What you need to do: Retype the whole of the data exactly.

[Pixel coordinate grounding data]
- Opening Delimiter -

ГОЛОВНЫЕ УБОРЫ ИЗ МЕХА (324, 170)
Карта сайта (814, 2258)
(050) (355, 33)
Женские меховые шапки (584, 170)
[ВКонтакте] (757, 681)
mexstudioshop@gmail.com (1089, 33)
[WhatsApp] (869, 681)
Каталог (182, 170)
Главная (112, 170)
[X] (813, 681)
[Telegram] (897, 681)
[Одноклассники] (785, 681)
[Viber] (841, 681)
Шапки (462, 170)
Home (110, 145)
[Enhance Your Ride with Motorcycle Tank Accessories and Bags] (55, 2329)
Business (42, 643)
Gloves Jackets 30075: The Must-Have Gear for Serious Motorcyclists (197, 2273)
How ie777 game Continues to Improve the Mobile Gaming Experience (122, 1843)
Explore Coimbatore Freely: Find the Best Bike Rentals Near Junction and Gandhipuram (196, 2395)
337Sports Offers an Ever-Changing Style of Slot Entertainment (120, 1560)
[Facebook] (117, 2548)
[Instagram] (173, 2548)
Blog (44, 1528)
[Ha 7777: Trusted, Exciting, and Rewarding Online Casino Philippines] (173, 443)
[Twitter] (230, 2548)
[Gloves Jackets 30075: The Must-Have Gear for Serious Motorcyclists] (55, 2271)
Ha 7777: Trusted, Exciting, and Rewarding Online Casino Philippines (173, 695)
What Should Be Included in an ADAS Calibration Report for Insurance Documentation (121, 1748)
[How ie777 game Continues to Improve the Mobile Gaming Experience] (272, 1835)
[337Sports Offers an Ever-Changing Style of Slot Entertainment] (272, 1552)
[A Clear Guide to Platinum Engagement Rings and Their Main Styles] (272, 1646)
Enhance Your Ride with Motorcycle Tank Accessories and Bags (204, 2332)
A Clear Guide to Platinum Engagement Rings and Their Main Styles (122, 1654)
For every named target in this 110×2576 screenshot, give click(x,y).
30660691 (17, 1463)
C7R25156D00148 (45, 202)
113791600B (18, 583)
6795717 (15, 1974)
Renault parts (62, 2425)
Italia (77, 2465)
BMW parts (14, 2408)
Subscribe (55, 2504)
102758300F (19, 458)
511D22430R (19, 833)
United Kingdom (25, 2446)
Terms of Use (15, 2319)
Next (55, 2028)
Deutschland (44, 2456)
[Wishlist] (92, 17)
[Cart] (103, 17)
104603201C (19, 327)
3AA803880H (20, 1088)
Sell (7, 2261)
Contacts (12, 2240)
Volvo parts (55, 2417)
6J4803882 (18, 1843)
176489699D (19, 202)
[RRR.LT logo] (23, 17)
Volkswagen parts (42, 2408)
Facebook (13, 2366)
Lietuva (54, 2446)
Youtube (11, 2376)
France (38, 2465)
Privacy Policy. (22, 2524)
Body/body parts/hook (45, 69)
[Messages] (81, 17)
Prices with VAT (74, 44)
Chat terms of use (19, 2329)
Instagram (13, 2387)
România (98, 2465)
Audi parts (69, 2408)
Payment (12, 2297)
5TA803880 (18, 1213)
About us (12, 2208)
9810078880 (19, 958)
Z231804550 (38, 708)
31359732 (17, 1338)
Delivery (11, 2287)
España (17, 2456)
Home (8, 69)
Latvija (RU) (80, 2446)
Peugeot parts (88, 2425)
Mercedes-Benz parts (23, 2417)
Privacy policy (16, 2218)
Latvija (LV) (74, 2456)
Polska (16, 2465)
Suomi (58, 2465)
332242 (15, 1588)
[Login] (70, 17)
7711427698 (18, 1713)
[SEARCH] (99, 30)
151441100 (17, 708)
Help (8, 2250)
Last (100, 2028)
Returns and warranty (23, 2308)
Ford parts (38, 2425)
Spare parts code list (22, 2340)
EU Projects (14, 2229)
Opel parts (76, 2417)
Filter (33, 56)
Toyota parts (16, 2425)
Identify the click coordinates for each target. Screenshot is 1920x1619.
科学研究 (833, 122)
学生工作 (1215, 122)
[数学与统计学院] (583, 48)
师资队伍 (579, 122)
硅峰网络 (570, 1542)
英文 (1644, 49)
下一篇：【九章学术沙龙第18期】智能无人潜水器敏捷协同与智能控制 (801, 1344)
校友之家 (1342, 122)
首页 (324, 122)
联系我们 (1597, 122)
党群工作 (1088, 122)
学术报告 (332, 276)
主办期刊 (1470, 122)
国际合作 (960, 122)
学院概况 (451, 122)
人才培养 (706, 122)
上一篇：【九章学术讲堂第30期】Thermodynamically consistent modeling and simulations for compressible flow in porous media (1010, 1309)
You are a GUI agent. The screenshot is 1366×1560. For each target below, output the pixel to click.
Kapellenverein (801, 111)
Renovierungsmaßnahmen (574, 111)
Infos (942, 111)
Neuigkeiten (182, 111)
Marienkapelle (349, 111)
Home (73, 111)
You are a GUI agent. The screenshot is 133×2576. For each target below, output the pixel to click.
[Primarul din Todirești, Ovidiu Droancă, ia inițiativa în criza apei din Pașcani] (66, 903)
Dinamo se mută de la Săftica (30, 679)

- Closing Delimiter -

Response box:
ГОЛОВНЫЕ УБОРЫ ИЗ МЕХА (324, 170)
Карта сайта (814, 2258)
(050) (355, 33)
Женские меховые шапки (584, 170)
[ВКонтакте] (757, 681)
mexstudioshop@gmail.com (1089, 33)
[WhatsApp] (869, 681)
Каталог (182, 170)
Главная (112, 170)
[X] (813, 681)
[Telegram] (897, 681)
[Одноклассники] (785, 681)
[Viber] (841, 681)
Шапки (462, 170)
Home (110, 145)
[Enhance Your Ride with Motorcycle Tank Accessories and Bags] (55, 2329)
Business (42, 643)
Gloves Jackets 30075: The Must-Have Gear for Serious Motorcyclists (197, 2273)
How ie777 game Continues to Improve the Mobile Gaming Experience (122, 1843)
Explore Coimbatore Freely: Find the Best Bike Rentals Near Junction and Gandhipuram (196, 2395)
337Sports Offers an Ever-Changing Style of Slot Entertainment (120, 1560)
[Facebook] (117, 2548)
[Instagram] (173, 2548)
Blog (44, 1528)
[Ha 7777: Trusted, Exciting, and Rewarding Online Casino Philippines] (173, 443)
[Twitter] (230, 2548)
[Gloves Jackets 30075: The Must-Have Gear for Serious Motorcyclists] (55, 2271)
Ha 7777: Trusted, Exciting, and Rewarding Online Casino Philippines (173, 695)
What Should Be Included in an ADAS Calibration Report for Insurance Documentation (121, 1748)
[How ie777 game Continues to Improve the Mobile Gaming Experience] (272, 1835)
[337Sports Offers an Ever-Changing Style of Slot Entertainment] (272, 1552)
[A Clear Guide to Platinum Engagement Rings and Their Main Styles] (272, 1646)
Enhance Your Ride with Motorcycle Tank Accessories and Bags (204, 2332)
A Clear Guide to Platinum Engagement Rings and Their Main Styles (122, 1654)
For every named target in this 110×2576 screenshot, give click(x,y).
30660691 (17, 1463)
C7R25156D00148 (45, 202)
113791600B (18, 583)
6795717 (15, 1974)
Renault parts (62, 2425)
Italia (77, 2465)
BMW parts (14, 2408)
Subscribe (55, 2504)
102758300F (19, 458)
511D22430R (19, 833)
United Kingdom (25, 2446)
Terms of Use (15, 2319)
Next (55, 2028)
Deutschland (44, 2456)
[Wishlist] (92, 17)
[Cart] (103, 17)
104603201C (19, 327)
3AA803880H (20, 1088)
Sell (7, 2261)
Contacts (12, 2240)
Volvo parts (55, 2417)
6J4803882 (18, 1843)
176489699D (19, 202)
[RRR.LT logo] (23, 17)
Volkswagen parts (42, 2408)
Facebook (13, 2366)
Lietuva (54, 2446)
Youtube (11, 2376)
France (38, 2465)
Privacy Policy. (22, 2524)
Body/body parts/hook (45, 69)
[Messages] (81, 17)
Prices with VAT (74, 44)
Chat terms of use (19, 2329)
Instagram (13, 2387)
România (98, 2465)
Audi parts (69, 2408)
Payment (12, 2297)
5TA803880 (18, 1213)
About us (12, 2208)
9810078880 (19, 958)
Z231804550 (38, 708)
31359732 (17, 1338)
Delivery (11, 2287)
España (17, 2456)
Home (8, 69)
Latvija (RU) (80, 2446)
Peugeot parts (88, 2425)
Mercedes-Benz parts (23, 2417)
Privacy policy (16, 2218)
Latvija (LV) (74, 2456)
Polska (16, 2465)
Suomi (58, 2465)
332242 (15, 1588)
[Login] (70, 17)
7711427698 (18, 1713)
[SEARCH] (99, 30)
151441100 (17, 708)
Help (8, 2250)
Last (100, 2028)
Returns and warranty (23, 2308)
Ford parts (38, 2425)
Spare parts code list (22, 2340)
EU Projects (14, 2229)
Opel parts (76, 2417)
Filter (33, 56)
Toyota parts (16, 2425)
Identify the click coordinates for each target. Screenshot is 1920x1619.
科学研究 (833, 122)
学生工作 (1215, 122)
[数学与统计学院] (583, 48)
师资队伍 (579, 122)
硅峰网络 (570, 1542)
英文 (1644, 49)
下一篇：【九章学术沙龙第18期】智能无人潜水器敏捷协同与智能控制 (801, 1344)
校友之家 (1342, 122)
首页 (324, 122)
联系我们 (1597, 122)
党群工作 (1088, 122)
学术报告 (332, 276)
主办期刊 (1470, 122)
国际合作 (960, 122)
学院概况 (451, 122)
人才培养 (706, 122)
上一篇：【九章学术讲堂第30期】Thermodynamically consistent modeling and simulations for compressible flow in porous media (1010, 1309)
You are a GUI agent. The screenshot is 1366×1560. For each target below, output the pixel to click.
Kapellenverein (801, 111)
Renovierungsmaßnahmen (574, 111)
Infos (942, 111)
Neuigkeiten (182, 111)
Marienkapelle (349, 111)
Home (73, 111)
You are a GUI agent. The screenshot is 133×2576. For each target below, output the pixel to click.
[Primarul din Todirești, Ovidiu Droancă, ia inițiativa în criza apei din Pașcani] (66, 903)
Dinamo se mută de la Săftica (30, 679)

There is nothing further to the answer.